◆ DIRECTIONS FOR THIS TASK
The answer must be an exact copy of the records below, with every picture left out.
--- START ---
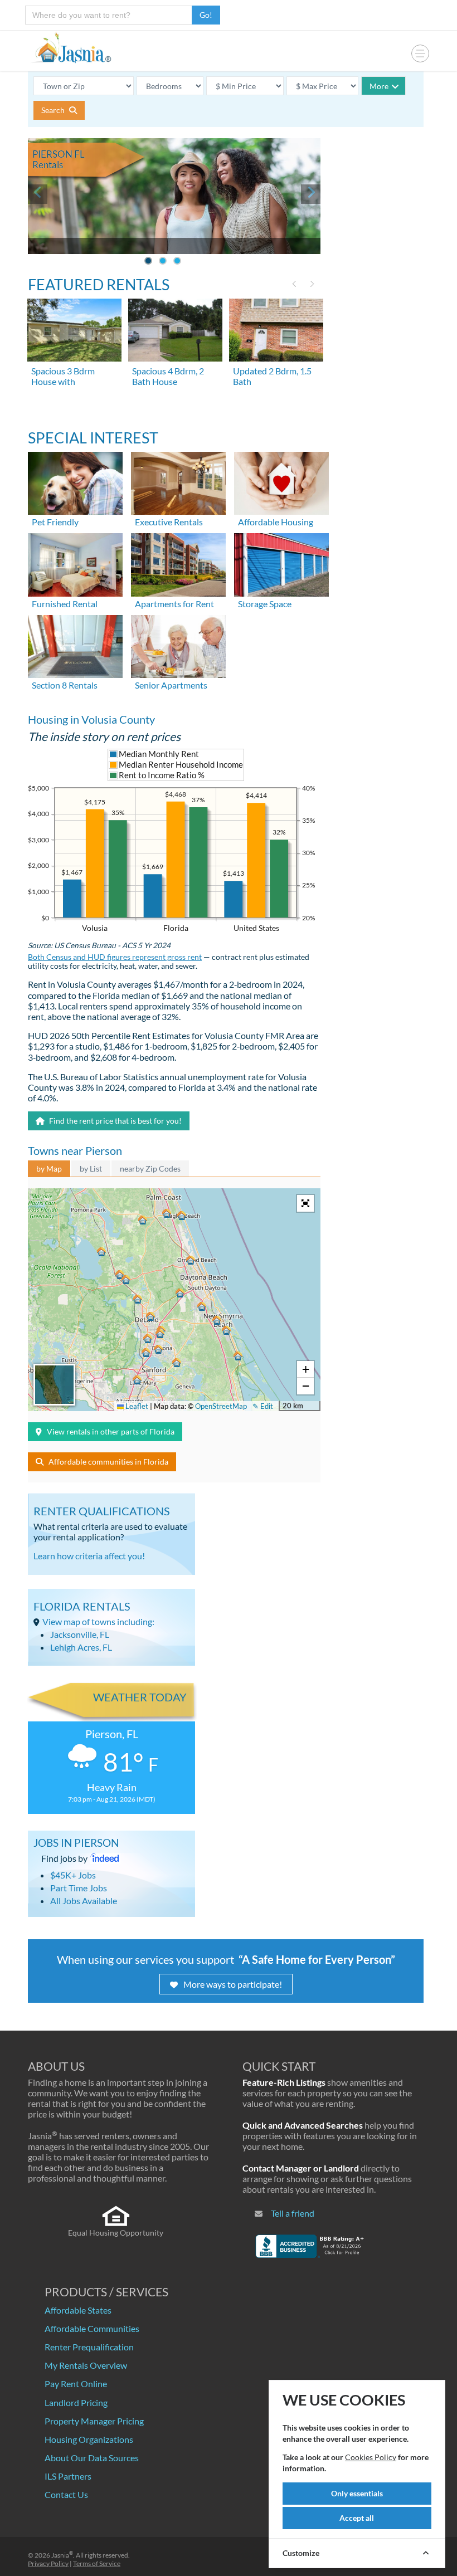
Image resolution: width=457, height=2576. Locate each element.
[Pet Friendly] (75, 482)
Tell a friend (292, 2213)
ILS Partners (68, 2476)
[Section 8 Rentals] (75, 645)
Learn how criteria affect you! (89, 1555)
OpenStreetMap (221, 1406)
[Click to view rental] (75, 330)
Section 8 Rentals (65, 685)
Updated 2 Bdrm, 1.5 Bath (272, 376)
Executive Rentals (169, 521)
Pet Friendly (55, 521)
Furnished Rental (65, 603)
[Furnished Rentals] (75, 563)
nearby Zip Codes (150, 1168)
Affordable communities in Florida (108, 1461)
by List (91, 1168)
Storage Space (264, 603)
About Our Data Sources (92, 2457)
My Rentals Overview (86, 2365)
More (379, 86)
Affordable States (78, 2310)
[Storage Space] (281, 563)
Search (53, 110)
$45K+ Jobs (73, 1875)
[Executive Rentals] (178, 482)
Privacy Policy (48, 2563)
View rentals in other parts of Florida (110, 1431)
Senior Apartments (171, 685)
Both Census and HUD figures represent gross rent (115, 957)
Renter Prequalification (89, 2346)
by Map (49, 1168)
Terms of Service (96, 2563)
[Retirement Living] (178, 645)
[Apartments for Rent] (178, 563)
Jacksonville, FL (79, 1634)
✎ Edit (262, 1406)
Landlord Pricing (76, 2402)
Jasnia (62, 2555)
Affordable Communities (92, 2328)
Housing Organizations (89, 2439)
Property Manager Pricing (94, 2421)
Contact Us (66, 2494)
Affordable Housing (275, 521)
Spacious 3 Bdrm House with (63, 376)
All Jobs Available (83, 1900)
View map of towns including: (98, 1621)
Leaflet (136, 1406)
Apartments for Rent (174, 603)
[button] (158, 1349)
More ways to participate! (232, 1984)
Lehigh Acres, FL (81, 1647)
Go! (206, 14)
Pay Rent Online (76, 2383)
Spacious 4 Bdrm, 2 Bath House (168, 376)
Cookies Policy (370, 2457)
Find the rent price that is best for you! (114, 1120)
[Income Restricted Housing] (281, 482)
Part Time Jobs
--- END ---
◆ RESPONSE TO THE EXERCISE
Image resolution: width=457, height=2576. Locate each element.
[Pet Friendly] (75, 482)
Tell a friend (292, 2213)
ILS Partners (68, 2476)
[Section 8 Rentals] (75, 645)
Learn how criteria affect you! (89, 1555)
OpenStreetMap (221, 1406)
[Click to view rental] (75, 330)
Section 8 Rentals (65, 685)
Updated 2 Bdrm, 1.5 Bath (272, 376)
Executive Rentals (169, 521)
Pet Friendly (55, 521)
Furnished Rental (65, 603)
[Furnished Rentals] (75, 563)
nearby Zip Codes (150, 1168)
Affordable communities in Florida (108, 1461)
by List (91, 1168)
Storage Space (264, 603)
About Our Data Sources (92, 2457)
My Rentals Overview (86, 2365)
More (379, 86)
Affordable States (78, 2310)
[Storage Space] (281, 563)
Search (53, 110)
$45K+ Jobs (73, 1875)
[Executive Rentals] (178, 482)
Privacy Policy (48, 2563)
View rentals in other parts of Florida (110, 1431)
Senior Apartments (171, 685)
Both Census and HUD figures represent gross rent (115, 957)
Renter Prequalification (89, 2346)
by Map (49, 1168)
Terms of Service (96, 2563)
[Retirement Living] (178, 645)
[Apartments for Rent] (178, 563)
Jacksonville, FL (79, 1634)
✎ Edit (262, 1406)
Landlord Pricing (76, 2402)
Jasnia (62, 2555)
Affordable Communities (92, 2328)
Housing Organizations (89, 2439)
Property Manager Pricing (94, 2421)
Contact Us (66, 2494)
Affordable Housing (275, 521)
Spacious 3 Bdrm House with (63, 376)
All Jobs Available (83, 1900)
View map of towns including: (98, 1621)
Leaflet (136, 1406)
Apartments for Rent (174, 603)
[button] (158, 1349)
More ways to participate! (232, 1984)
Lehigh Acres, FL (81, 1647)
Go! (206, 14)
Pay Rent Online (76, 2383)
Spacious 4 Bdrm, 2 Bath House (168, 376)
Cookies Policy (370, 2457)
Find the rent price that is best for you! (114, 1120)
[Income Restricted Housing] (281, 482)
Part Time Jobs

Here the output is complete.